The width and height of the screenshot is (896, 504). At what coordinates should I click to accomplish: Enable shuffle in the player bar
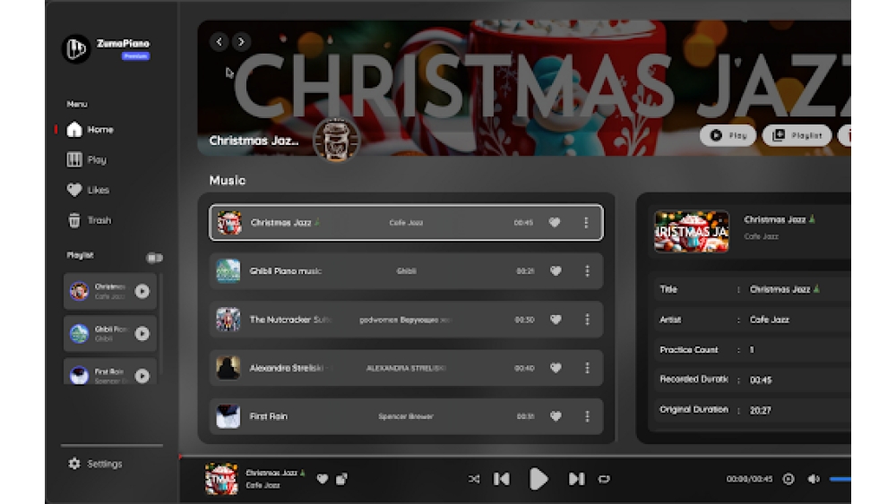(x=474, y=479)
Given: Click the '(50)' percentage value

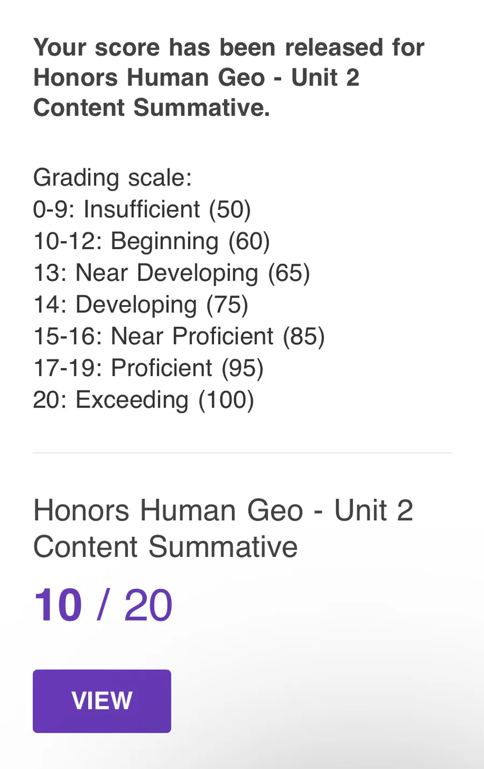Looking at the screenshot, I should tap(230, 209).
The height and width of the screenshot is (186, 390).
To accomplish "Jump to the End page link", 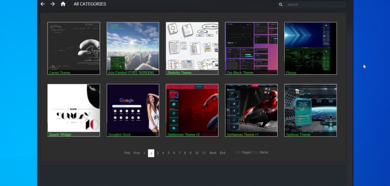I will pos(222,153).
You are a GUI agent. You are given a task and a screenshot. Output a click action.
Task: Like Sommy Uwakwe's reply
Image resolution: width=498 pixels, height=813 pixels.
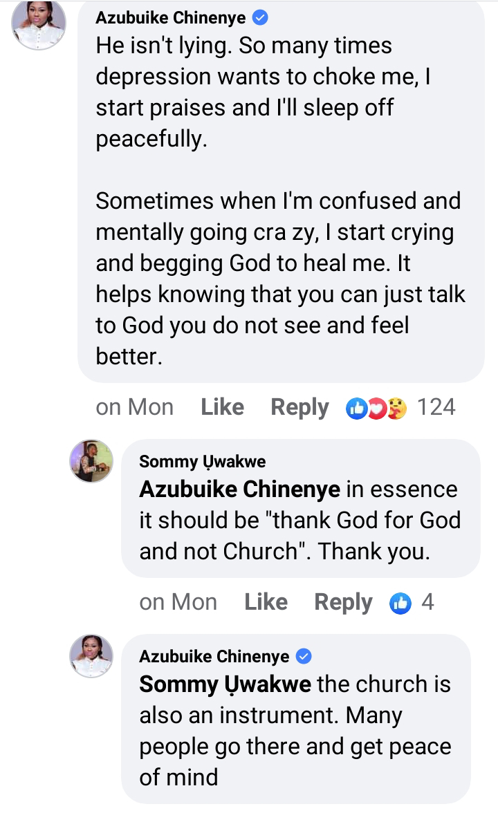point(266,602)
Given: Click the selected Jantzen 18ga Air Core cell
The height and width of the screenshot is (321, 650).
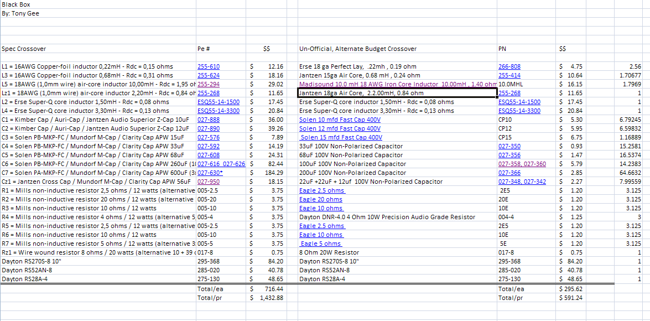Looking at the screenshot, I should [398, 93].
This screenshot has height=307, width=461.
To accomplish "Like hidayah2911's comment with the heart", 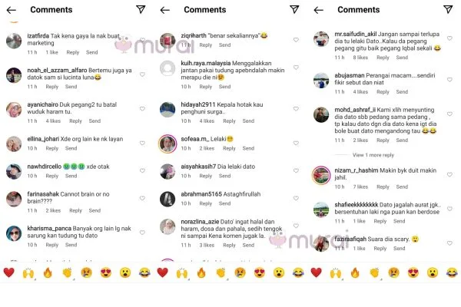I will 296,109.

|---|

Goal of the exercise — The response should consist of the lines above from the first through the one containing "The height and width of the screenshot is (186, 390).", transcribed exactly, with every picture left out.

Your response —
The width and height of the screenshot is (896, 504). At what coordinates should I click to accomplish: Enable shuffle in the player bar
(x=474, y=479)
Given: Click the '(50)' percentage value

Looking at the screenshot, I should tap(230, 209).
The height and width of the screenshot is (186, 390).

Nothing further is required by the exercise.